_ЗАДАЧА_.
Ответьте по фрагменту ниже:
(а) Под давлением чего, по словам фрагмента, вдруг все исчезает?
(б) Кому, согласно фрагменту, чаще приходится сталкиваться с такими словами?
(в) Что, по фрагменту, есть на первом курсе?

### ФРАГМЕНТ ###

Наверное, подобный душевный раздрай знаком каждому из нас. Бывает, что сердце горит, ум горит, хочется сделать что–то большое и доброе. А потом вдруг все исчезает. Под давлением среды. Когда окружающие с жизненным опытом, устав от нереализованности, с постной фарисейской физиономией больно ранят нас фразами: «Да кому все это нужно!»; «Невозможно все знать в жизни!»; «Все равно все это не пригодится!»; «Тебя не поймут! Превратно истолкуют! Себе же хуже сделаешь!»; «Зачем против течения плыть?!»; «В чужой монастырь со своим уставом не приходят!». Сколько раз в своей жизни мы слышим такие или подобные слова. Чаще с этим приходится сталкиваться вам, воспитанникам духовной школы. Где есть горение на первом курсе и устало–опытное равнодушие с большой допей цинизма на четвертом.

### СТРОКИ НАБОРА ДАННЫХ ###

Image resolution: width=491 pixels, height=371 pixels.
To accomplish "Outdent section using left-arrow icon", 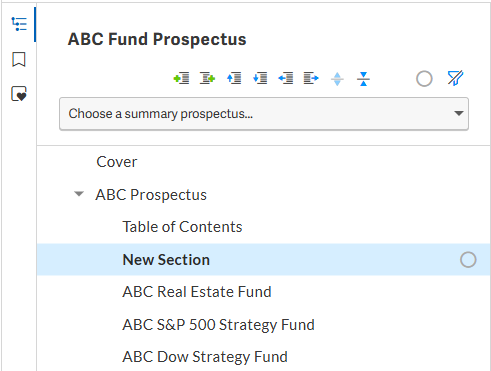I will click(x=286, y=79).
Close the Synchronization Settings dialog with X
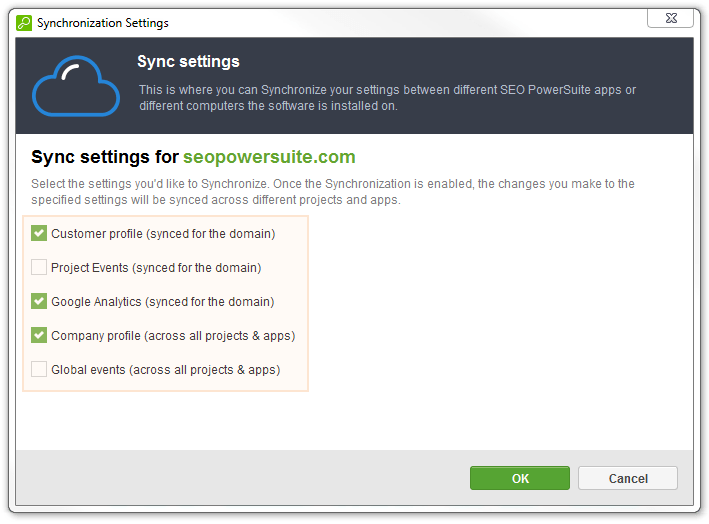709x524 pixels. click(671, 19)
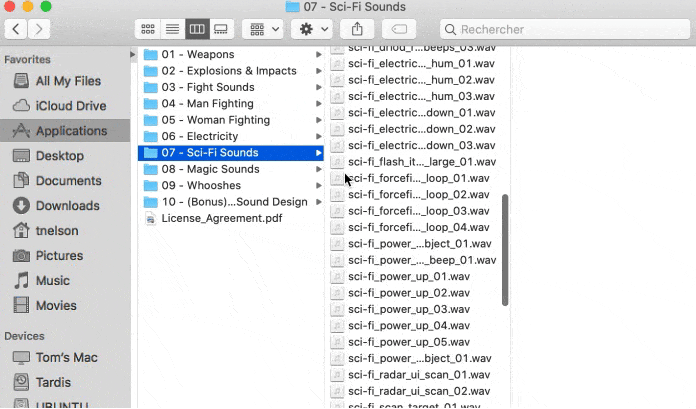Click the Share button

357,29
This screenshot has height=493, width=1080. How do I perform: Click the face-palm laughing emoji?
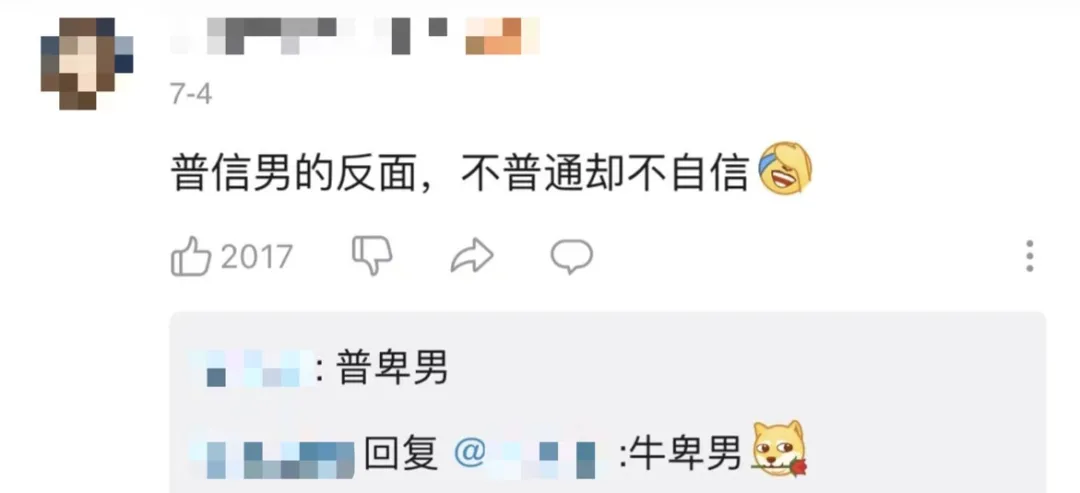click(x=785, y=169)
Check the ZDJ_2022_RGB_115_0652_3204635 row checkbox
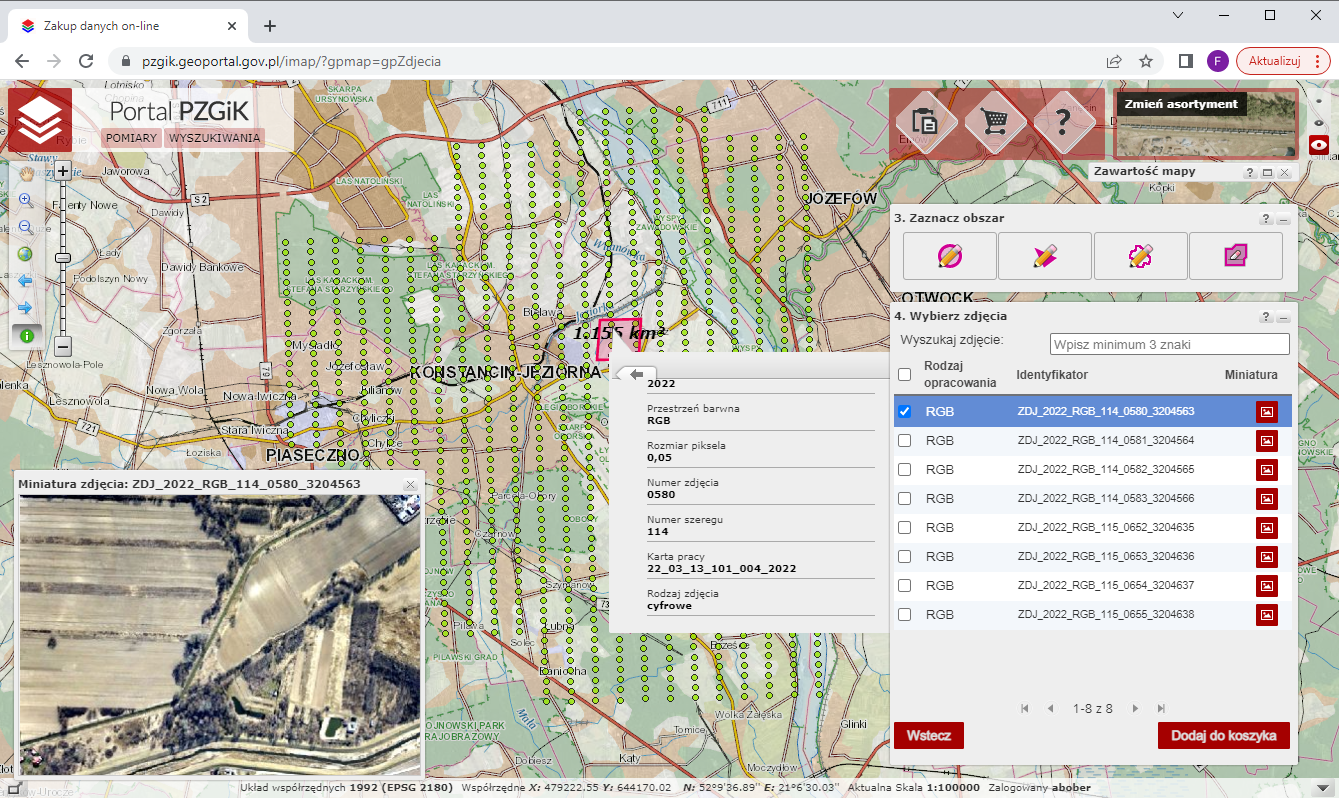 click(x=905, y=527)
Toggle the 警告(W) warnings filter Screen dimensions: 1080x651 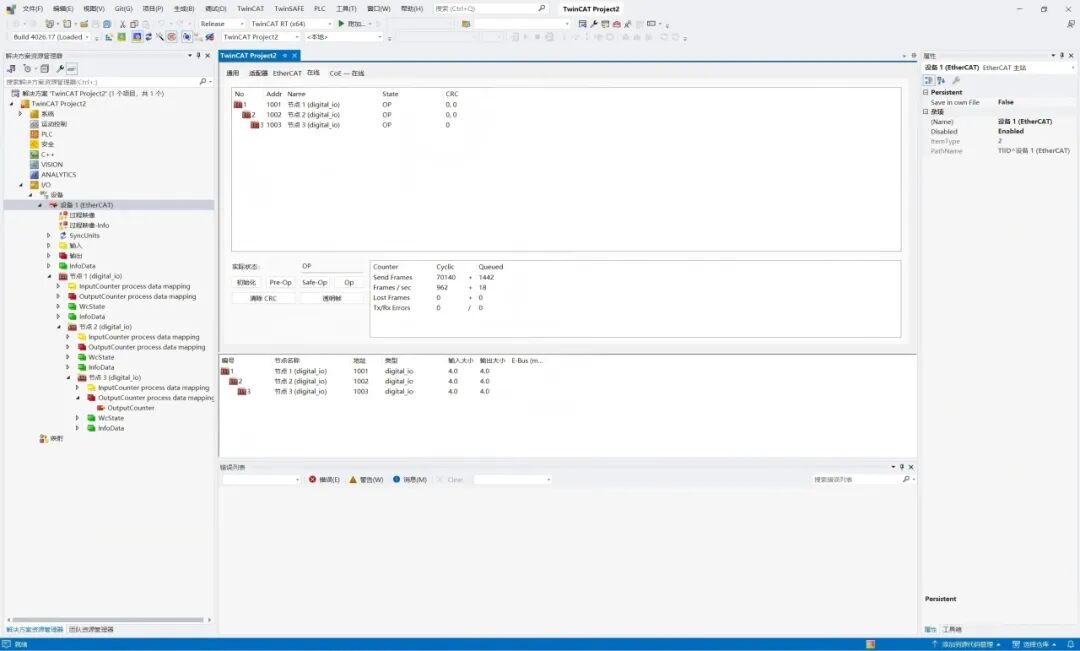pyautogui.click(x=366, y=480)
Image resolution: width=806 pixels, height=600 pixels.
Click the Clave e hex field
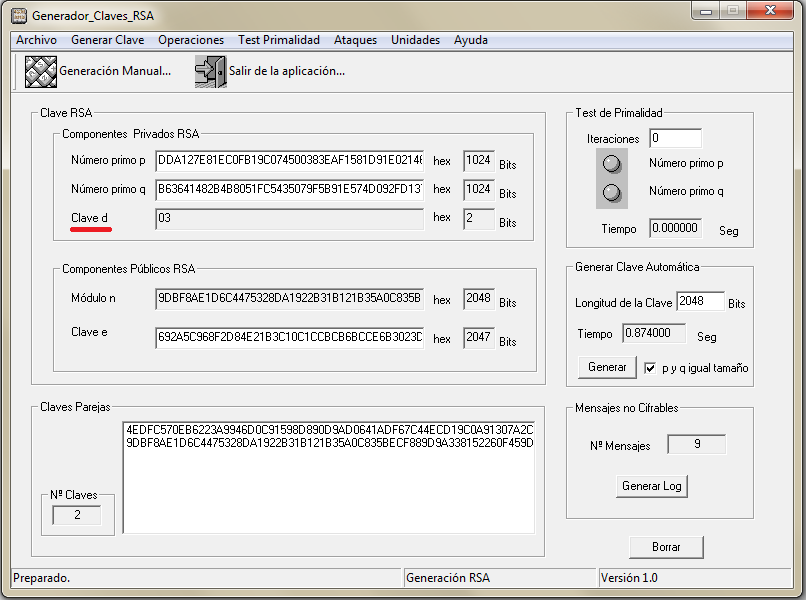pyautogui.click(x=289, y=337)
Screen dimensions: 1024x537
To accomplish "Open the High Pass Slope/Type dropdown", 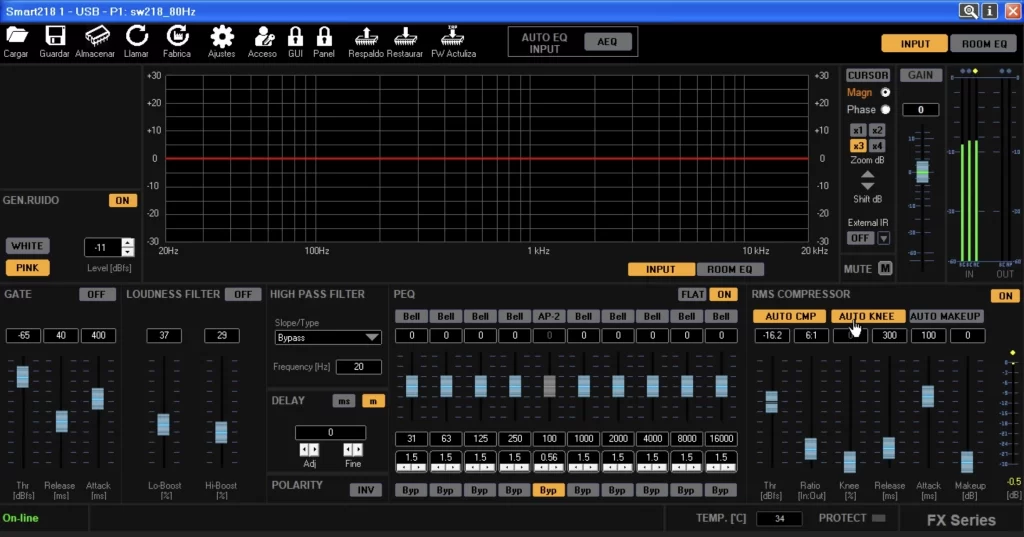I will (329, 338).
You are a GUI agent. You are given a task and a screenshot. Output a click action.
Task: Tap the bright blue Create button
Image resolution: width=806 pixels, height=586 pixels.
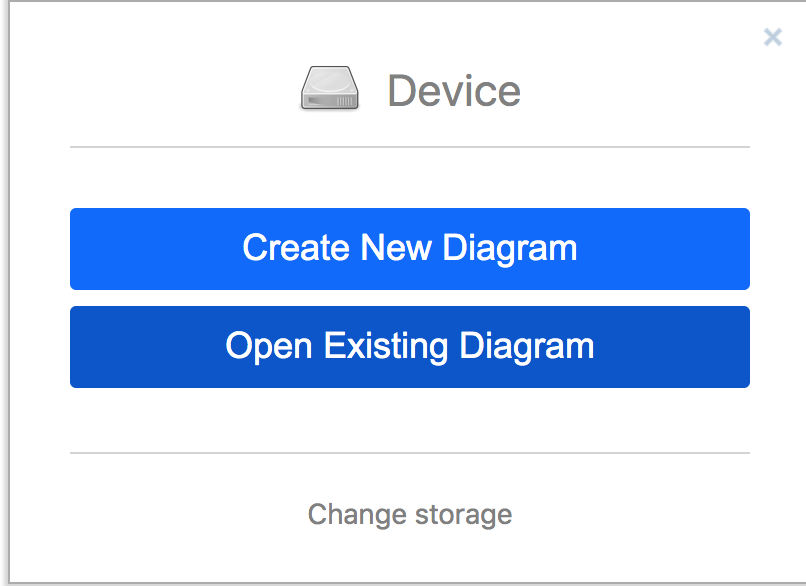pyautogui.click(x=410, y=249)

###

_ОЖИДАЕМЫЙ ОТВЕТ_.
(а) Под давлением среды.
(б) Воспитанникам духовной школы.
(в) Горение.